Marietta could save about $3,300 a year on electricity by changing bulbs in the city's decorative street lighting, according to a presentation during city council's lands, buildings and parks committee Tuesday afternoon.
City engineer Joe Tucker said the savings could be realized by simply replacing the 70-watt high pressure sodium bulbs currently used in the city's 135 decorative street lights with more energy-efficient 40-watt induction lamps.
"The average service life of the bulbs we currently use is about three years," he said. "But the new induction bulbs have a service life of up to 100,000 hours and are warranted for 60,000 hours. And we wouldn't have to change the current globes or ballasts-just screw in the new bulbs."
John Blazosky with J&M Electrical Supply in Cambridge told the committee that those hours translate to an average service life of 15 to 17 years for the induction bulbs.
"That's a savings of about $3,300 a year," he added. "And these lights are pretty much zero maintenance."

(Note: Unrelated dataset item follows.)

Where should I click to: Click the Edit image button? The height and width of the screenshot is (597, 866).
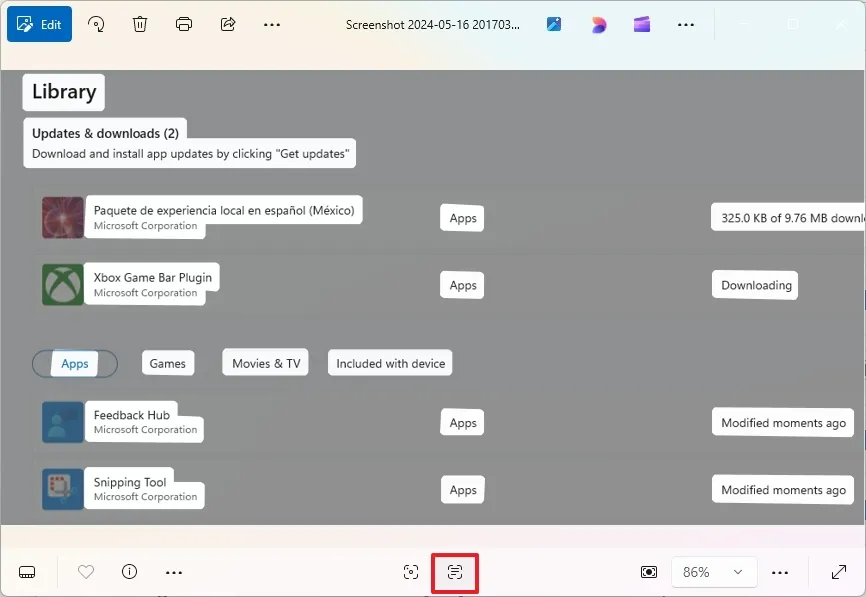(x=39, y=24)
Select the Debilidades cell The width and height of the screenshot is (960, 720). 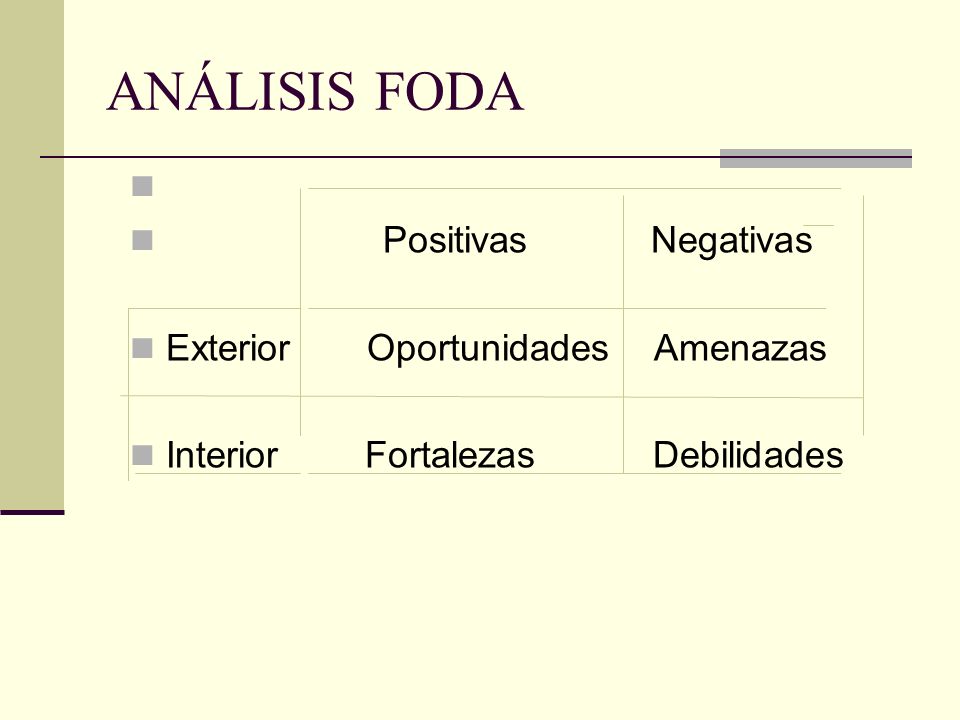pos(748,455)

The induction bulbs cost $79 each, but they do not require a separate ballast like the current bulbs. Tucker said those ballasts cost around $300 apiece.
If you go
- Marietta City Council's water, sewer, and sanitation committee, special utilities committee, streets committee, and employee relations committee are scheduled to meet beginning at 3 p.m. today in the second floor conference room at 304 Putnam St. All committee meetings, except executive sessions, are open to the public.
- For more information, including upcoming meetings and agendas, go to www.mariettaoh.net
He said the initial cost to replace the 135 decorative light bulbs would be $10,665, but American Electric Power would issue the city a rebate of nearly $3,000 through its energy reduction program, making the city's total layout just under $7,700.

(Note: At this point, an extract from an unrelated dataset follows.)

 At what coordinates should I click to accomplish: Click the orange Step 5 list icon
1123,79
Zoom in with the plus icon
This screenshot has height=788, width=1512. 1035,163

Blazosky also said he would assist with recycling of the old bulbs if replaced by the induction bulbs.
The committee members agreed to replace the decorative lighting bulbs.
Tucker said induction bulbs have already been installed in the decorative street lights at the new Harmar boat docks currently under construction near the intersection of Fort and Maple streets.
Also on Tuesday, Jason Sands, owner of the Valley Gem Sternwheeler excursion boat, asked the committee members to consider leasing extra dock space immediately downriver of the Valley Gem's current mooring location under the Washington Street Bridge on the Muskingum River.
Sands said he is converting the barge to which he currently ties the Valley Gem into a passenger barge that would be used for weddings and larger group tours, and he would need the extra length of river bank to park the excursion barge.
He hopes to have the barge ready for service by next year.
Councilman Tom Vukovic, D-4th Ward, asked if Sands could use the section of river bank formerly occupied by the showboat Becky Thatcher behind the National Guard Armory. But Sands said the piers under the Harmar Railroad Bridge near that location would make it difficult to turn the Valley Gem around.
Noland said the dock space requested by Sands would be advertised for public lease in the future, and he could place a bid on it.
Dan and Shana Woodford currently lease that section of river bank from the city.
Shana Woodford told the committee members the docks they own at that location have been there for 40 years, and expressed some concern that the city may ask them to relocate to another area to make room for Sands' barge.
Sands said he just wanted to make the committee members aware of his plans and he was not requesting any action at this time.